The course work was the easy part, writing the thesis was the most difficult. I am so tired and brain dead, so I will take the easy way out with this diary.

November 2015
My thesis journey began in November 2015 when I was assigned the world’s best supervisors, the brilliant and patient Mr Hesbon Owila, and the quiet but sharp-minded Mr Eric Kadenge. Writing a thesis is an incredibly humbling process. I have spent hours scouring through journals and books online. My chapter one and two is taking shape. This thing called ‘thesis’ is not as difficult as people said it would be. I am already thinking about the dress I will wear for my graduation.

January 2016
I submit my proposal to my first supervisor, knowing he will be impressed. He calls me days later and asks we meet. Imagine he says that my chapter one is not good enough. My research objectives are unclear and my statement of the problem reads like a ‘City Girl’ column. Rewrite the entire chapter one, and ‘tighten’ chapter two, he tells me. By the end of the meeting, I want to call him a few names but I remember Daystar is a ‘Christian’ university and we are supposed to forgive each other.

February 2016
I sulk for a few weeks before I finally decide to look at that document once again. It is full of comments, ‘This makes no sense’ and scary words like ‘rewrite, in academic language’. I finally get around it and email my supervisor. Again, he wants me to make more changes and corrections, and I am beginning to suspect he is enjoying torturing me by making me write, rewrite and then rewrite some more.

March 2016
I am now ready for my first defence. By now, I am so humbled and timid, I am not sure I am ready to face a panel of examiners. The day finally arrives and the Dean, School of Communication, Prof Levi Obonyo, shows up as part of the audience. I am terrified and utterly intimidated. The Lord is on my side, and Prof Obonyo leaves promptly in the course of my defence, I think he had a meeting. After the defence, my supervisor tells me ‘You were too combative and almost rude’. Apparently, I told one of the examiners, ‘You see, if you knew how the media works, you would not ask that question”.

April 2016
I discover SPSS software. It looks complicated and dense, but after one hour, I am at ease with it and soon, I am coding my data and analysing like a pro. I start my chapter four and five, when I realise that I am not only supposed to present, interpret and analyse my data, but show how it ‘resonates’ with my literature review. Who remembers what they wrote under Literature Review? I want to get inside my car, drive home and never return to Daystar University ever again because, who needs this Masters degree anyway?

June 2016
I am ready for my final defence. I remember how ‘rude’ and agitated I was in my first defence, so I ensure I am in my best behaviour. I even smile at Dr Leah Jerop Komen, the kind-hearted thesis coordinator. With my tail between my legs, I humbly submit my thesis, and answer questions politely. They seem to have forgotten the past and actually give a good grade. I am ready for graduation.

Late June 2016
After I do suggested corrections, I join the long queue at the postgraduate bureau with my document waiting to see the great Prof Rebecca Oladipo. Oh, I must tell you about the indefatigable Prof Oladipo. She is a walking APA encyclopedia who can smell a mediocre thesis a mile away. Beneath that tiny frame, is a Rolls-Royce mind that purrs on cue and works like a brand new computer.
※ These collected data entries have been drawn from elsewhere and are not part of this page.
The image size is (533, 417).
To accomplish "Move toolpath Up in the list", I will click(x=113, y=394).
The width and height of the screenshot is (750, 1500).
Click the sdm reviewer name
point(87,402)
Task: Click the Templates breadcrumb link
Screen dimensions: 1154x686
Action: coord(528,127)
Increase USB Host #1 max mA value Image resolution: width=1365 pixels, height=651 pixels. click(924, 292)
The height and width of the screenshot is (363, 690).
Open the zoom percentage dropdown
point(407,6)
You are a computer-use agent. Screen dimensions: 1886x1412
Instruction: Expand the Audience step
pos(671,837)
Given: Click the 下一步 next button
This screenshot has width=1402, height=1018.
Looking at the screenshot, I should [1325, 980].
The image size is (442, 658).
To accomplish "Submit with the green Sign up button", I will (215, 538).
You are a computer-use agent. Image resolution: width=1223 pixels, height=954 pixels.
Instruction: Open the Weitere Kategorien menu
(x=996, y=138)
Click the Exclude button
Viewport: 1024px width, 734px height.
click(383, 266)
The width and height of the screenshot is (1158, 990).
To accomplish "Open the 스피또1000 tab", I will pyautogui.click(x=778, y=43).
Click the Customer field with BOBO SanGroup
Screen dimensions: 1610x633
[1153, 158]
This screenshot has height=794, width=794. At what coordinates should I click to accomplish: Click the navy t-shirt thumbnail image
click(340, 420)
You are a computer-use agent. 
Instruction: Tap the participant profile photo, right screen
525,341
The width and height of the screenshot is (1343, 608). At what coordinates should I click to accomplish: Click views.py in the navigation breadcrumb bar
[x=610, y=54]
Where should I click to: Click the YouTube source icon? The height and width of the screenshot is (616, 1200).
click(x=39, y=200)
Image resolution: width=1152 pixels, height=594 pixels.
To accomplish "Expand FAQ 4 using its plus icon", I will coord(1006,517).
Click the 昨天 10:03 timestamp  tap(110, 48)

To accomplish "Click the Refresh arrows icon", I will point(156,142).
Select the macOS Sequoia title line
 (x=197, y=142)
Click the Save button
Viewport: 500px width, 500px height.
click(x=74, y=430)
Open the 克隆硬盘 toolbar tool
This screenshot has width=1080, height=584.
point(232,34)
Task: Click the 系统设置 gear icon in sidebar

With her keen and sharp hawk eyes, she will sift through your document, crossing your t’s, dotting your I’s, and ensures every comma and period is in its rightful place. She will ensure you do all your corrections, get your references and citations right even if it means having you return four times until your document is ‘error-free’. Then, and only then, will she clear you and accept your bound thesis which you will leave with her jovial assistant Mr Phillipe.